3.2. Refus de toute militarisation
Si un tel mouvement local fait tache d’huile, si l’autogestion est insuffisante pour l’empêcher, la répression la plus violente interviendra évidemment. L’histoire nous montre que la propriété ne reculera devant aucun massacre. Je pense que ce serait une grave incompréhension des atouts spécifiques du prolétariat que de prôner une militarisation, même « révolutionnaire », du mouvement. Je ne pense pas qu’il y ait d’exemple dans l’histoire où la militarisation, même la plus souple, la plus démocratique, n’ait ouvert en grand la porte à la contre-révolution. Impossible d’entrer ici dans le détail. Mais on peut quand même indiquer que, si la crise atteint une intensité telle que la communisation avance ainsi, la bourgeoisie elle-même ne sera pas indemne et, tout choyé qu’il soit, son personnel répressif n’échappera pas à la crise. Il ne faut surtout pas invoquer une crise morale de la police face à l’idéal révolutionnaire, mais bien plutôt à des mutineries intervenant pour des raisons très matérielles (Afrique du Sud). D’autre part, le refus de la militarisation même la plus légère n’implique nullement le rejet de la violence.
Conclusion

L’abolition de la valeur, la destruction du capital et l’auto-suppression du prolétariat ne sont des moments mystérieux ou mystiques que si on les envisage dans un processus insurrectionnel de type ancien mouvement ouvrier, affirmant l’identité travailleuse de la classe ouvrière et se fixant comme but de mettre le prolétariat (en réalité ses représentants) au pouvoir politique. Jusqu’à présent les communistes ont buté de façon insurmontable sur ces questions et n’ont trouvé que la société de transition pour éluder l’obstacle. La société de transition est un leurre, de même que le dépérissement de l’Etat.

Depuis la crise des années 1960-1970, le processus même de la contradiction entre les classes a commencé à nous débarrasser de ce problème. L’évolution récente du rapport des classes permet de comprendre beaucoup mieux que Marx lui-même la nature intime de la société capitaliste, la valeur, le travail, et donc leur abolition. Elle permet ainsi d’approcher de plus près ce que sera le communisme et le processus révolutionnaire de communisation qui le créera. Plus la crise va s’approfondir, plus on avancera sur cette voie.

B. A.

Août 2009
Notes

(1) La prise de possession se déroule comme interaction entre individus du prolétariat.

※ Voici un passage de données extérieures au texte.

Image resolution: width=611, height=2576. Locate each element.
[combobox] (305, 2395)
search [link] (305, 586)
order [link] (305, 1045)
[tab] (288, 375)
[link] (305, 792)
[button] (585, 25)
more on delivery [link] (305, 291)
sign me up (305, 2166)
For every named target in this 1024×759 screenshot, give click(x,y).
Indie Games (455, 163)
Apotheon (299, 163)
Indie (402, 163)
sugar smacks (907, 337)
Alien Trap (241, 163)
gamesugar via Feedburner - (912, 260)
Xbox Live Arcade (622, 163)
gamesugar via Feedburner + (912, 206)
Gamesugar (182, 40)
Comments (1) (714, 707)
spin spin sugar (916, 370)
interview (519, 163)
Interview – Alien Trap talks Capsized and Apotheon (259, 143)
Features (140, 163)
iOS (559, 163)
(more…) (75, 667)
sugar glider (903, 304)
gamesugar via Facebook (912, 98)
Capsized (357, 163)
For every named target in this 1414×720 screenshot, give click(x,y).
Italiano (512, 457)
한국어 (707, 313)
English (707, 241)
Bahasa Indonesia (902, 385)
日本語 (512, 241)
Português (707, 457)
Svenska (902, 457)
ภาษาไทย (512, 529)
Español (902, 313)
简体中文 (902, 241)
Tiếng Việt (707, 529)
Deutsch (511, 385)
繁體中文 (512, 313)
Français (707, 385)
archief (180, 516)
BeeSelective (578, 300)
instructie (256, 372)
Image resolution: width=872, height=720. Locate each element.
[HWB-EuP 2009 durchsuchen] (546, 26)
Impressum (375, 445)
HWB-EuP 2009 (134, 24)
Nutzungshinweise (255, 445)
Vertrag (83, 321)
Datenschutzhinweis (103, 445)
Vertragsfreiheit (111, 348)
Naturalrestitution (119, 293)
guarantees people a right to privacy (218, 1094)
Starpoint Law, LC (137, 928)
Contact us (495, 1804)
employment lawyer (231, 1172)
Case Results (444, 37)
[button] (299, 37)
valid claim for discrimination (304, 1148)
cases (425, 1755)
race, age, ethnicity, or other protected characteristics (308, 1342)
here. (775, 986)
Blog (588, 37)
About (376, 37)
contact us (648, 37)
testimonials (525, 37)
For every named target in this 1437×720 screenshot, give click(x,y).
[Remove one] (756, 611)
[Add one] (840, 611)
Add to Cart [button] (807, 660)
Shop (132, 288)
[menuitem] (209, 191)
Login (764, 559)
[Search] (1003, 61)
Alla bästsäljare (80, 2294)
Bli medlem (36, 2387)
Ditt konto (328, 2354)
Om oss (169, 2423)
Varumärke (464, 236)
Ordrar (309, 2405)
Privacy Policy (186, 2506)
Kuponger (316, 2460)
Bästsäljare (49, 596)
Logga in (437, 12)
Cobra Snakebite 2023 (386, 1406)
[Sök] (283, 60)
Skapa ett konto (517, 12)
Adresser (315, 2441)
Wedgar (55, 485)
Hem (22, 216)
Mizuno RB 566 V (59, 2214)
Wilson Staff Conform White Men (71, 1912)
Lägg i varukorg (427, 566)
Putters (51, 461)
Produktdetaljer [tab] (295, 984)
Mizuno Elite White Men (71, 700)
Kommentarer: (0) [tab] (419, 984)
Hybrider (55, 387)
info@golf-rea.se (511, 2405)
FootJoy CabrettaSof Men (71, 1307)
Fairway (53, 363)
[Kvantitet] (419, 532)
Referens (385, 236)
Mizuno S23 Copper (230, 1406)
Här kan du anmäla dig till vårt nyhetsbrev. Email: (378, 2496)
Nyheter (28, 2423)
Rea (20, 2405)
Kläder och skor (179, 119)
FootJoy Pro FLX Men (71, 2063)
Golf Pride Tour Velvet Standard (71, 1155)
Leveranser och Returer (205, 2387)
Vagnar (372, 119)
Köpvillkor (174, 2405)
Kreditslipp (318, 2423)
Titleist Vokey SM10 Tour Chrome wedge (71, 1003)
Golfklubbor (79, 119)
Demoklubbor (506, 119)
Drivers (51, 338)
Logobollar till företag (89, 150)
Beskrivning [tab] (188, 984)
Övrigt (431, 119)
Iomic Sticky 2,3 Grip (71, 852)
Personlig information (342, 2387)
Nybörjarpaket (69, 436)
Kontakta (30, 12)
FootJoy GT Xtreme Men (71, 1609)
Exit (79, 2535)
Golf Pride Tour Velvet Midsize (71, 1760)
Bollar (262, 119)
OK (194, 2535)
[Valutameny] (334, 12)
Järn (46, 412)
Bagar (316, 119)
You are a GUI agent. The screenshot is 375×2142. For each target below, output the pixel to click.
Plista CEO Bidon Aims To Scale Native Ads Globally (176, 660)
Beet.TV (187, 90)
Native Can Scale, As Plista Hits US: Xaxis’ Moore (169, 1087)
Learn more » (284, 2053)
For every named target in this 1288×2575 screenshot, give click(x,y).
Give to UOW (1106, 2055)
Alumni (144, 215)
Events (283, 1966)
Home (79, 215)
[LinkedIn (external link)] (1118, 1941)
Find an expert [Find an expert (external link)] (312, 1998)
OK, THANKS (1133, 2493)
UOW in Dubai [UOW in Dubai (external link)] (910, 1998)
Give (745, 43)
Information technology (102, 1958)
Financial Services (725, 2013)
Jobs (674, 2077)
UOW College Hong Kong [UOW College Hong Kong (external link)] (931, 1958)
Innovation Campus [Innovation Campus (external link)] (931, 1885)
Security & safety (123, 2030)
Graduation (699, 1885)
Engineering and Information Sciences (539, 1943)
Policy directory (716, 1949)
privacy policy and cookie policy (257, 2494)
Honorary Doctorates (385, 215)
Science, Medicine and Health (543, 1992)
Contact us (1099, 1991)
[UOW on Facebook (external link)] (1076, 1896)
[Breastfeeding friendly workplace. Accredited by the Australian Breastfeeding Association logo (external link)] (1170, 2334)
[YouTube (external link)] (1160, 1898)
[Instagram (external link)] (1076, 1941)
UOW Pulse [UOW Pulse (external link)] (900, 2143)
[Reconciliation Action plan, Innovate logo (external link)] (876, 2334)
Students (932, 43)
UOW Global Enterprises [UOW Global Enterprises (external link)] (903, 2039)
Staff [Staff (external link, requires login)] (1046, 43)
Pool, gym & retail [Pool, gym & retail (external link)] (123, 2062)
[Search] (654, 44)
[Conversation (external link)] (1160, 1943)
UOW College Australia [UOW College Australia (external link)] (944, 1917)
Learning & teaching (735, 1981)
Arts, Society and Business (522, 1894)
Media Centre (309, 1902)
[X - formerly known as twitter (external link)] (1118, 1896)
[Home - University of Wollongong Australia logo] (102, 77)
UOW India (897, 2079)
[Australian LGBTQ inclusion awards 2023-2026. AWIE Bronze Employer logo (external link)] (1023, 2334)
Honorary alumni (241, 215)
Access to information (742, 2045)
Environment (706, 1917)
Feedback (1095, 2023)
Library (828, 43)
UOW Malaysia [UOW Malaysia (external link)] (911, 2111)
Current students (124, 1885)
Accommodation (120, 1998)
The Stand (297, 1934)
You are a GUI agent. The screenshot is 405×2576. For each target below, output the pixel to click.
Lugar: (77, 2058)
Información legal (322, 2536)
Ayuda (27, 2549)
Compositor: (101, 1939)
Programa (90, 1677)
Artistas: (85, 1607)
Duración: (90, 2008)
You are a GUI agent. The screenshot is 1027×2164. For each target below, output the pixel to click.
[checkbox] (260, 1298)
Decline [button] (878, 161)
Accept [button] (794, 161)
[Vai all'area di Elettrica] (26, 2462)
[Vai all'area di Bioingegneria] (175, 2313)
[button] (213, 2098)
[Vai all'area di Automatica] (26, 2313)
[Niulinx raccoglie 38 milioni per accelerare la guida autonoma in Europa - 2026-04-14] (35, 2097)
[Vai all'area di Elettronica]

Il n’y a plus les automatismes du rapport de classe. Si le prolétariat est contraint de se soulever, il faut quand même quelques individus pour sortir les premiers pavés, casser les premières vitrines…. Autrement dit, l’activité de crise gagne un degré de liberté par rapport à la prospérité. Ce n’est pas encore le règne de la liberté, mais c’est ce degré qui donne aux insurgés le sentiment que tout est possible.

(2) Nous avons fait remarquer que, dans l’approfondissement du chômage en Argentine, certains piqueteros tenaient à peu près ce discours. Voir Bruno Astarian, Le Mouvement des piqueteros, Argentine 1994-2006, Echanges et Mouvement, mai 2007, notamment pages 37 et 52.

3 février 2010

Mondialisme.org

  1. Patlotch
    05/02/2010 à 18:14 | #1

    Texte d’un grand intérêt théorique, par ses questions peut-être plus que par ses réponses, j’y reviendrai…

    En attendant, question de théorie pour un champion : quelle articulation entre communisation et anti-travail ?

    Autrement posée : le travail est-il possible sans le capital, ou : qu’est-ce qui le rend impossible au-delà du capital ? Ou encore : l’anti-travail est-il une lutte au-delà de la lutte de classes ?

  2. Patlotch
    06/02/2010 à 13:14 | #2

    Ce texte propose un débat sur la communisation, ce qui est rare en dehors des échanges internes au milieu théorique, directs mais quasi privés ou indirects par les textes. Je saisis l’occasion pour suggérer un état des lieux, ou un tour d’horizon (à nos pieds).

    Depuis quelques mois, plusieurs textes circulent ou sont accessibles sur le net, qui reformulent et actualisent des positions théoriques majeures au sein du « courant communisateur », le terme et le concept de « communisation » ayant lui-même fait une percée sur la base des  » aspects récents du mouvement social qui confortent la thèse communisatrice » (BA)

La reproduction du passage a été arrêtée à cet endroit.